YOUR TASK
All of the data below should be output exactly as given.

━━━

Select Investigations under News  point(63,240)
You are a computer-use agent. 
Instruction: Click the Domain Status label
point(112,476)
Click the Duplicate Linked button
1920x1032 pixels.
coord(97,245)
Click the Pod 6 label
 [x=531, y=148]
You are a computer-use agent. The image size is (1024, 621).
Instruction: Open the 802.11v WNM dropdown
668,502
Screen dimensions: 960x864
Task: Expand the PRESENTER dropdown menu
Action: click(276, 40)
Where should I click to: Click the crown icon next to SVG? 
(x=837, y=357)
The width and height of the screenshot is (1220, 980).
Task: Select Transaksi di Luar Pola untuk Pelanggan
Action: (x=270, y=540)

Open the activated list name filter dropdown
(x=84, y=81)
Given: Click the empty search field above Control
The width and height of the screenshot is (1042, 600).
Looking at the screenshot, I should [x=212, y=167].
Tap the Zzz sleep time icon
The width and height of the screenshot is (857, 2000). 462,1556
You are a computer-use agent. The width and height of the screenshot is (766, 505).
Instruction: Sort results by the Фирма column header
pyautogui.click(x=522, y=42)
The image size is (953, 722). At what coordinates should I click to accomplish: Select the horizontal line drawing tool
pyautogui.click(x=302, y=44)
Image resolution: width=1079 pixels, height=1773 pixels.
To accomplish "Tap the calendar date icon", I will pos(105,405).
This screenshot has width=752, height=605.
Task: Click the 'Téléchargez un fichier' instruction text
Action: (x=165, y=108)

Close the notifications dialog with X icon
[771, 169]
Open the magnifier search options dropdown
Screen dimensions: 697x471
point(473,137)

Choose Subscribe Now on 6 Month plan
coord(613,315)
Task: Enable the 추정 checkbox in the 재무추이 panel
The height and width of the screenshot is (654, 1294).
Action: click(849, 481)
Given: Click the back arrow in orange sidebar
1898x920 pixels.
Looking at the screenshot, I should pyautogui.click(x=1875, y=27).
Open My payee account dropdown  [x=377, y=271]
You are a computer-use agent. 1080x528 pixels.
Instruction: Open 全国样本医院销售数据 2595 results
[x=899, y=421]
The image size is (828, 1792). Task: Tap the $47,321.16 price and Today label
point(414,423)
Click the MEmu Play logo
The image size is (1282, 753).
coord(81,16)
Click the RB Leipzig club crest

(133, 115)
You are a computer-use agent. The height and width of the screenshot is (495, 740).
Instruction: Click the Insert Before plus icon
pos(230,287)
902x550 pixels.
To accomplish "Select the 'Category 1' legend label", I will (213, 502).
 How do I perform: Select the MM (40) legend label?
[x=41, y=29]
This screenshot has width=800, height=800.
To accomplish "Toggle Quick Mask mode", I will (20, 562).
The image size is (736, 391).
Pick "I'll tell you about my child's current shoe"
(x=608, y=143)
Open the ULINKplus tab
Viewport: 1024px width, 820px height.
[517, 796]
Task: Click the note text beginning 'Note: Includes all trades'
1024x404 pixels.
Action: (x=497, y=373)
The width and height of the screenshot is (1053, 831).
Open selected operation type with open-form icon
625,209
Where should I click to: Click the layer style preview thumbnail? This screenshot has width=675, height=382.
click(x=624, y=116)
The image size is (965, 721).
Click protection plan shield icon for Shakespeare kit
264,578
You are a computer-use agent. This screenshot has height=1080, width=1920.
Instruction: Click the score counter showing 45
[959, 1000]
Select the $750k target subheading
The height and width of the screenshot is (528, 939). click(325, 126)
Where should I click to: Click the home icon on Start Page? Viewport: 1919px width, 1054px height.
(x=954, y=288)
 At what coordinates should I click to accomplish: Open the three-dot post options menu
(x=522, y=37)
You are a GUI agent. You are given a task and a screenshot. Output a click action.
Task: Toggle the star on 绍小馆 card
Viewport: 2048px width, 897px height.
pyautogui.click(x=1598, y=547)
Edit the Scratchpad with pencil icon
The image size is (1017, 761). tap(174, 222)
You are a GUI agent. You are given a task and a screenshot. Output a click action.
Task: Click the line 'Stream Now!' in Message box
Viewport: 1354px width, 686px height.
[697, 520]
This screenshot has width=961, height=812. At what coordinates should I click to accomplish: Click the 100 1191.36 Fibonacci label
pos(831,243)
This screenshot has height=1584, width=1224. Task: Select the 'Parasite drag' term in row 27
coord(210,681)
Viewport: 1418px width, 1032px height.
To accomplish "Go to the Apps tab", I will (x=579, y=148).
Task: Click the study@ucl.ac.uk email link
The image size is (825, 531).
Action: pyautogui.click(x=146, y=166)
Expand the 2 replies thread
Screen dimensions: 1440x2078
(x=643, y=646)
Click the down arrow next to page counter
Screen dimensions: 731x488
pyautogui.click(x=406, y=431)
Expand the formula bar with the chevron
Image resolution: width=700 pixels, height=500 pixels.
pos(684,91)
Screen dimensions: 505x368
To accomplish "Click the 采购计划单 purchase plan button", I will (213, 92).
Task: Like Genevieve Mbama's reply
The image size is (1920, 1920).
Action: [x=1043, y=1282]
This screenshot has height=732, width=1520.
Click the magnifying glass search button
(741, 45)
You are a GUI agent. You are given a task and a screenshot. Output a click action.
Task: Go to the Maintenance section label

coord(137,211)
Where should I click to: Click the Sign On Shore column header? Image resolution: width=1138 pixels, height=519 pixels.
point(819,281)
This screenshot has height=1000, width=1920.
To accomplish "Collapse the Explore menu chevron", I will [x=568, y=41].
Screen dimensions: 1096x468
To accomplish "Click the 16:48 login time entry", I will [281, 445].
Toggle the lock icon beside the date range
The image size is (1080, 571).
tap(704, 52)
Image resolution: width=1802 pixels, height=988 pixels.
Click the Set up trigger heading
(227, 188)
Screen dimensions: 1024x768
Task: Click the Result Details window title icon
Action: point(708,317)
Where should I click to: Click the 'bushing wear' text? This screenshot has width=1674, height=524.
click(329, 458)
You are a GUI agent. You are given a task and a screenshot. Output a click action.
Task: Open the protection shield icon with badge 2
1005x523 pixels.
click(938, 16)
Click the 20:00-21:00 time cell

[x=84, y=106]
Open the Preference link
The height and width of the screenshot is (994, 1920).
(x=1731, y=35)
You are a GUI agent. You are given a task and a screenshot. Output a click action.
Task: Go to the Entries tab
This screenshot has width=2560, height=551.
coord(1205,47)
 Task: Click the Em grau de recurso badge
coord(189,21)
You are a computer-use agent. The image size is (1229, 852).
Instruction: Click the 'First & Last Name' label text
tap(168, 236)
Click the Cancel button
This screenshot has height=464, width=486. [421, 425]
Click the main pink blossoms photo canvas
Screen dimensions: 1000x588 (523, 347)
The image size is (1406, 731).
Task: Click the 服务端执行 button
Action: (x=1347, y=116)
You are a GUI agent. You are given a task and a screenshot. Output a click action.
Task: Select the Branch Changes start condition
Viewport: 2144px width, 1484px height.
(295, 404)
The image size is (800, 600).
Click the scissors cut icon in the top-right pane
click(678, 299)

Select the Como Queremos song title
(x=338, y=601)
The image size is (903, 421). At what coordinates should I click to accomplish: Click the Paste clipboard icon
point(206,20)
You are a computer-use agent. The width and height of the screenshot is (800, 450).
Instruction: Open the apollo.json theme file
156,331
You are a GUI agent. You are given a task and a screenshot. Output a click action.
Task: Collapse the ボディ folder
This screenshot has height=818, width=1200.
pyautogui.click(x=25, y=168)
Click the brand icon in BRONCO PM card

━━━

OUTPUT BELOW
Select Investigations under News  point(63,240)
You are a computer-use agent. 
Instruction: Click the Domain Status label
point(112,476)
Click the Duplicate Linked button
1920x1032 pixels.
coord(97,245)
Click the Pod 6 label
 [x=531, y=148]
You are a computer-use agent. The image size is (1024, 621).
Instruction: Open the 802.11v WNM dropdown
668,502
Screen dimensions: 960x864
Task: Expand the PRESENTER dropdown menu
Action: click(276, 40)
Where should I click to: Click the crown icon next to SVG? 
(x=837, y=357)
The width and height of the screenshot is (1220, 980).
Task: Select Transaksi di Luar Pola untuk Pelanggan
Action: (x=270, y=540)

Open the activated list name filter dropdown
(x=84, y=81)
Given: Click the empty search field above Control
The width and height of the screenshot is (1042, 600).
Looking at the screenshot, I should [x=212, y=167].
Tap the Zzz sleep time icon
The width and height of the screenshot is (857, 2000). 462,1556
You are a computer-use agent. The width and height of the screenshot is (766, 505).
Instruction: Sort results by the Фирма column header
pyautogui.click(x=522, y=42)
The image size is (953, 722). At what coordinates should I click to accomplish: Select the horizontal line drawing tool
pyautogui.click(x=302, y=44)
Image resolution: width=1079 pixels, height=1773 pixels.
To accomplish "Tap the calendar date icon", I will pos(105,405).
This screenshot has width=752, height=605.
Task: Click the 'Téléchargez un fichier' instruction text
Action: (x=165, y=108)

Close the notifications dialog with X icon
[771, 169]
Open the magnifier search options dropdown
Screen dimensions: 697x471
point(473,137)

Choose Subscribe Now on 6 Month plan
coord(613,315)
Task: Enable the 추정 checkbox in the 재무추이 panel
The height and width of the screenshot is (654, 1294).
Action: click(849, 481)
Given: Click the back arrow in orange sidebar
1898x920 pixels.
Looking at the screenshot, I should pyautogui.click(x=1875, y=27).
Open My payee account dropdown  [x=377, y=271]
You are a computer-use agent. 1080x528 pixels.
Instruction: Open 全国样本医院销售数据 2595 results
[x=899, y=421]
The image size is (828, 1792). Task: Tap the $47,321.16 price and Today label
point(414,423)
Click the MEmu Play logo
The image size is (1282, 753).
coord(81,16)
Click the RB Leipzig club crest

(133, 115)
You are a computer-use agent. The height and width of the screenshot is (495, 740).
Instruction: Click the Insert Before plus icon
pos(230,287)
902x550 pixels.
To accomplish "Select the 'Category 1' legend label", I will (213, 502).
 How do I perform: Select the MM (40) legend label?
[x=41, y=29]
This screenshot has width=800, height=800.
To accomplish "Toggle Quick Mask mode", I will (20, 562).
The image size is (736, 391).
Pick "I'll tell you about my child's current shoe"
(x=608, y=143)
Open the ULINKplus tab
Viewport: 1024px width, 820px height.
[517, 796]
Task: Click the note text beginning 'Note: Includes all trades'
1024x404 pixels.
Action: (x=497, y=373)
The width and height of the screenshot is (1053, 831).
Open selected operation type with open-form icon
625,209
Where should I click to: Click the layer style preview thumbnail? This screenshot has width=675, height=382.
click(x=624, y=116)
The image size is (965, 721).
Click protection plan shield icon for Shakespeare kit
264,578
You are a computer-use agent. This screenshot has height=1080, width=1920.
Instruction: Click the score counter showing 45
[959, 1000]
Select the $750k target subheading
The height and width of the screenshot is (528, 939). click(325, 126)
Where should I click to: Click the home icon on Start Page? Viewport: 1919px width, 1054px height.
(x=954, y=288)
 At what coordinates should I click to accomplish: Open the three-dot post options menu
(x=522, y=37)
You are a GUI agent. You are given a task and a screenshot. Output a click action.
Task: Toggle the star on 绍小馆 card
Viewport: 2048px width, 897px height.
pyautogui.click(x=1598, y=547)
Edit the Scratchpad with pencil icon
The image size is (1017, 761). tap(174, 222)
You are a GUI agent. You are given a task and a screenshot. Output a click action.
Task: Click the line 'Stream Now!' in Message box
Viewport: 1354px width, 686px height.
[697, 520]
This screenshot has width=961, height=812. At what coordinates should I click to accomplish: Click the 100 1191.36 Fibonacci label
pos(831,243)
This screenshot has height=1584, width=1224. Task: Select the 'Parasite drag' term in row 27
coord(210,681)
Viewport: 1418px width, 1032px height.
To accomplish "Go to the Apps tab", I will (x=579, y=148).
Task: Click the study@ucl.ac.uk email link
The image size is (825, 531).
Action: pyautogui.click(x=146, y=166)
Expand the 2 replies thread
Screen dimensions: 1440x2078
(x=643, y=646)
Click the down arrow next to page counter
Screen dimensions: 731x488
pyautogui.click(x=406, y=431)
Expand the formula bar with the chevron
Image resolution: width=700 pixels, height=500 pixels.
pos(684,91)
Screen dimensions: 505x368
To accomplish "Click the 采购计划单 purchase plan button", I will (213, 92).
Task: Like Genevieve Mbama's reply
The image size is (1920, 1920).
Action: [x=1043, y=1282]
This screenshot has height=732, width=1520.
Click the magnifying glass search button
(741, 45)
You are a GUI agent. You are given a task and a screenshot. Output a click action.
Task: Go to the Maintenance section label

coord(137,211)
Where should I click to: Click the Sign On Shore column header? Image resolution: width=1138 pixels, height=519 pixels.
point(819,281)
This screenshot has height=1000, width=1920.
To accomplish "Collapse the Explore menu chevron", I will [x=568, y=41].
Screen dimensions: 1096x468
To accomplish "Click the 16:48 login time entry", I will [281, 445].
Toggle the lock icon beside the date range
The image size is (1080, 571).
tap(704, 52)
Image resolution: width=1802 pixels, height=988 pixels.
Click the Set up trigger heading
(227, 188)
Screen dimensions: 1024x768
Task: Click the Result Details window title icon
Action: point(708,317)
Where should I click to: Click the 'bushing wear' text? This screenshot has width=1674, height=524.
click(329, 458)
You are a GUI agent. You are given a task and a screenshot. Output a click action.
Task: Open the protection shield icon with badge 2
1005x523 pixels.
click(938, 16)
Click the 20:00-21:00 time cell

[x=84, y=106]
Open the Preference link
The height and width of the screenshot is (994, 1920).
(x=1731, y=35)
You are a GUI agent. You are given a task and a screenshot. Output a click action.
Task: Go to the Entries tab
This screenshot has width=2560, height=551.
coord(1205,47)
 Task: Click the Em grau de recurso badge
coord(189,21)
You are a computer-use agent. The image size is (1229, 852).
Instruction: Click the 'First & Last Name' label text
tap(168, 236)
Click the Cancel button
This screenshot has height=464, width=486. [421, 425]
Click the main pink blossoms photo canvas
Screen dimensions: 1000x588 (523, 347)
The image size is (1406, 731).
Task: Click the 服务端执行 button
Action: (x=1347, y=116)
You are a GUI agent. You are given a task and a screenshot. Output a click action.
Task: Select the Branch Changes start condition
Viewport: 2144px width, 1484px height.
(295, 404)
The image size is (800, 600).
Click the scissors cut icon in the top-right pane
click(678, 299)

Select the Como Queremos song title
(x=338, y=601)
The image size is (903, 421). At what coordinates should I click to accomplish: Click the Paste clipboard icon
point(206,20)
You are a computer-use agent. The width and height of the screenshot is (800, 450).
Instruction: Open the apollo.json theme file
156,331
You are a GUI agent. You are given a task and a screenshot. Output a click action.
Task: Collapse the ボディ folder
This screenshot has height=818, width=1200.
pyautogui.click(x=25, y=168)
Click the brand icon in BRONCO PM card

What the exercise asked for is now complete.